In his closing keynote, actor and author Kal Penn told librarians about the path that led him to take a position in the Obama administration, in an outreach role. Penn described himself as “gigantic nerd” for whom books opened up a world of “immense possibility.”
Perhaps the highlight of the speaker program, meanwhile, was Jeopardy! champion Amy Schneider, who dished about her time on the show and offered a behind the scenes look at her incredible 40-game win streak. Schneider spoke movingly of her experience as a transgender woman, how she viewed her time on the show as an important moment for trans visibility, and how she strived to present her authentic self. “I wanted to show some of the things I was insecure about, like my voice and thinning hair, because that’s what a lot of trans women go through,” Schneider said.

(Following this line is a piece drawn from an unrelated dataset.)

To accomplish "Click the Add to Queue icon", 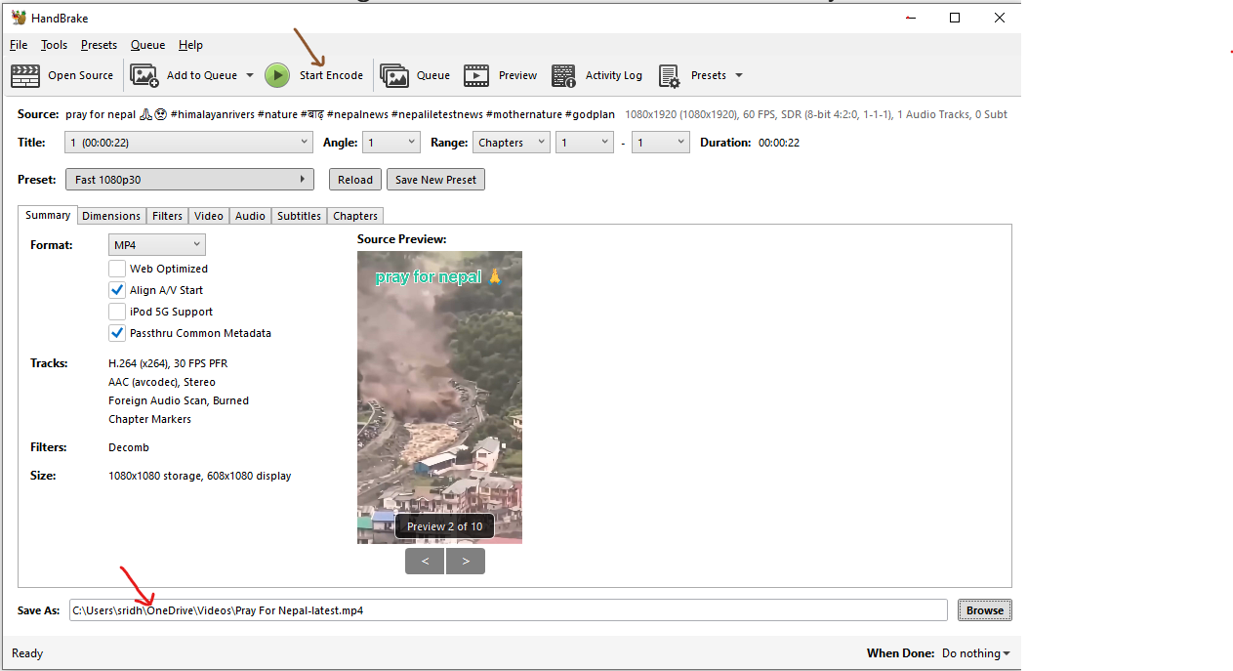I will point(144,75).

In an emotional Q&A period, a number of librarians thanked Schneider for the visibility she brought to trans people, and spoke movingly of their personal experiences with their own trans children.

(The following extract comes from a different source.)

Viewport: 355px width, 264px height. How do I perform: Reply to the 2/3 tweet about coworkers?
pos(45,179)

“In many ways, it’s just supporting your child and being there for them as best you can, and letting them figure it out for themselves to an extent,” Schneider told one librarian, who asked her for advice about supporting her trans child. “But the fact that you’re there and accepting and loving and that home is a place where he doesn’t have to worry about things being weird or uncomfortable or awkward is really important and a lot of trans people still don’t have that."
As for advice, Schneider said it was important to find the people who support you and avoid the ones that don’t. “It can be really tempting, and I know this from experience, to kind of, like, look for the criticism, and look for the negative out there, and get obsessed with the hateful things that are taught, and the legislation people are talking about, and all the sort of doomscrolling you can do,” she said. “I really recommend trying to minimize that. It’s not good for you. It’s not going to change anything. Find good people in your life, hang out with them, and let everything else take care of itself.”
The successful PLA conference sets the library community up well for its next big step: the ALA Annual Conference, which is set for June 23-28 in Washington, D.C. That conference will be the ALA's first in-person annual conference held in over two years, after the pandemic forced the 2020 and 2021 show to go online only. Registration for ALA Annual is now open.